Nudge based marketing: Use simple graphical visuals how only 2% of the privileged customer base owns this card and a few of their testimonials as proof of additional benefits it can provide. This not only drives the temptation to belong to a premium segment but the testimonials establishes the exclusive benefits that comes with it, making it easier for the customer to accept the card.

Behavioral traits utilized:

a) Scarcer a thing, more desirable it is – People tend to assign more value to the same thing mentally when it is less easily available.
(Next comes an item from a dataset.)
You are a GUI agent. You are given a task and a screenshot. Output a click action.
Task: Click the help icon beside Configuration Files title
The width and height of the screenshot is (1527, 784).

In addition, they find more happiness in acquiring a scarce thing even at higher price. 

b) Owned things seem more valuable than others of same value do – People are aversive to the idea of losing something they own than the opportunity of gaining something equally valuable.

 

The subtle tweaks proposed, based on human behavior can help nudge the targeted customer towards making the right decision. While it does not involve any significant investment, it pin-pointedly leverages inherent money sentiments in slightly pushing the recipient towards desired action. For the bank, this might mean a 10% additional response, which then translates into significant revenue impact.

While banks use analytical models to select acquisition targets and offer strategies, a little "nudge" marketing can surely help get those additional returns at no extra cost, and hence worth a try.